We learn from this marvelous message that the heart of a Jew is bound with unbreakable cords to the Will of his Creator, and anything that he does contrary to that Will is only because he has succumbed to the influence of his evil impulse, and not because this is his intrinsic will. The yetzer befuddles his senses and desensitizes them to what he truly wishes to do in his heart and soul. This is evident in the words of Chazal commenting on the verse in Shir HaShirim, "`I am asleep and my heart is awake' -- `my heart' designates Hashem."

This obfuscation of a person's real will, resulting from his being overcome by his impulses, is really the prime cause of every aberration from the true, straightforward path onto a road leading away from Torah and mitzvos. It is a person's task and mission to remove these obstacles so that he can muster his resources and his mind to execute what is his true, instinctive will, to unite them within himself. This unification and single purpose is the pivotal point of emunah in a person's life on this earth.

What is the condition of a person's spirit when he focuses on the central point of emunah? "When a person merits the realization that his purpose in life is to acknowledge Hashem's existence, he is suddenly suffused with a boundless joy, and his soul is blissful. Then does his imagination complement his intellect to gaze in tandem upon the pleasantness of Hashem. And all the fleshly pleasures dissipate and disappear and his refined soul is bathed in holiness. It separates from his polluted body to roam freely among the heavenly spheres. When a person ascends to these spiritual values, he discovers before him a new world, for a person in this world can transcend momentarily to the level of an angel and bask in heavenly, holy bliss. And then, all the pleasures on earth pale and fade to nothingness compared to the spiritual sublimeness of a person's adherence to his Creator" (Chazon Ish: Emunah Uvitochon p. 11).
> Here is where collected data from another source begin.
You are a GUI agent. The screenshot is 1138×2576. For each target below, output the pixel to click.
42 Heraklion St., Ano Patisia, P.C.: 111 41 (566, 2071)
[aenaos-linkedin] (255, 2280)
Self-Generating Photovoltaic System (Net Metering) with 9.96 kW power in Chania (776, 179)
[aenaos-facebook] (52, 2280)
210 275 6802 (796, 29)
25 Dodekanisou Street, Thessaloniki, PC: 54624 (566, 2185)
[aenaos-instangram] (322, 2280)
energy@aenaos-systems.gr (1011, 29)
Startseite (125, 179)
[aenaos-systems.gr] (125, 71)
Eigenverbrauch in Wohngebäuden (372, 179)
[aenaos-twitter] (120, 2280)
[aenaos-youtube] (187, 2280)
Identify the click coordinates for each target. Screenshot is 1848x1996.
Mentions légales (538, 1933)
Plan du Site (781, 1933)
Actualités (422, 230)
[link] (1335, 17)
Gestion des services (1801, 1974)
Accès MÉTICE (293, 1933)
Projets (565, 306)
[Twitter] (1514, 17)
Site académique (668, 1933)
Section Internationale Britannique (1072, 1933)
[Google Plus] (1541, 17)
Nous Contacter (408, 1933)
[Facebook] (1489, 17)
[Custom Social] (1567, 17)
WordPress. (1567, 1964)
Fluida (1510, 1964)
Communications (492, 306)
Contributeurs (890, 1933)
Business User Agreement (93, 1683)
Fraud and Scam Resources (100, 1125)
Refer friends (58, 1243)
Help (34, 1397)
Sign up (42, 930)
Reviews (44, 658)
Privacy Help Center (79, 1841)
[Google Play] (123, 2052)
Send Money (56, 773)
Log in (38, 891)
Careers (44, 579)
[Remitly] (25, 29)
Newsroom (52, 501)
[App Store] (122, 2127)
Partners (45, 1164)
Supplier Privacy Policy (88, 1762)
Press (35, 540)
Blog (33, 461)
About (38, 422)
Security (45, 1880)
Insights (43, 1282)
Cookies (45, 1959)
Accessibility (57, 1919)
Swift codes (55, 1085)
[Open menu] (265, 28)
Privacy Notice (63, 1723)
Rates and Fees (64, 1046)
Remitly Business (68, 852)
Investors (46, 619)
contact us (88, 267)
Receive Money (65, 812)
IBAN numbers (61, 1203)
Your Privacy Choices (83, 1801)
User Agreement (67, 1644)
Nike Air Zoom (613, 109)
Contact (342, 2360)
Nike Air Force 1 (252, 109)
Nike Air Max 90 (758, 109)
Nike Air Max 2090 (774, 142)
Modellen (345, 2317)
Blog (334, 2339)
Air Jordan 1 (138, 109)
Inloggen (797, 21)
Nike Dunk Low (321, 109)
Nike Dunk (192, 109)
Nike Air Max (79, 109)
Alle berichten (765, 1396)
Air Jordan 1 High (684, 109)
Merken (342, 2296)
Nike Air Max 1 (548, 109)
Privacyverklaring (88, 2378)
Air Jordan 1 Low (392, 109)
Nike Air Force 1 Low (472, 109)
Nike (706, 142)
One who examines the Song at the Sea, even with a limited view, will see in it an eternal vista-view. How did Israel merit this sublime level of spirituality? "In what merit was Jewry privileged to say shiroh at the sea? In the merit of the faith they exhibited. We see earlier written, `And Israel saw the great hand and they believed in Hashem and in Moshe His servant'" (Tanchuma Beshalach, 11). They reached a prime point in their emunoh, a juncture at which the intellect united with the inner will and instinctively, they felt the inner urge, need and desire to sing. When a person finds himself at such a state of mind- heart to hear and feel what his inner heart is saying to him, he is essentially separated from his polluted body and a new world is revealed before him. He gazes upon this new world and beholds eternity, and is moved, inspired to burst forth in a song of eternity, a praise to the Eternal Creator.

This is true song, not what we surmise to be a gift of expression, a poetic talent like the other artistic modes of expression -- like that stringing together of words produced by some hapless drunkard weaving crazily through the streets. And this `work of art' has been hailed and established as the national anthem!

True song is latent within the soul of man and it sings on, uninterruptedly. For the expression of the heart is the true, inner will that reverberates and pulses within. At select times, a person can hear this song, this message of the heart, at those times when he merits tuning in to the essential point of truth. And when a person reaches this state of his faith not budging from him, when he is capable of always following in its light, then he will be capable of hearing the song which his heart is perennially singing.

The Shechina revealed Itself at the exodus from Egypt, and the Splitting of the Sea removed from Israel the dominance of the yetzer hora. Then their intellects were able to unite with the true inner desire of the heart. And they believed. And from within them, spontaneously, rose up the song which the heart demands that we sing, constantly and uninterruptedly.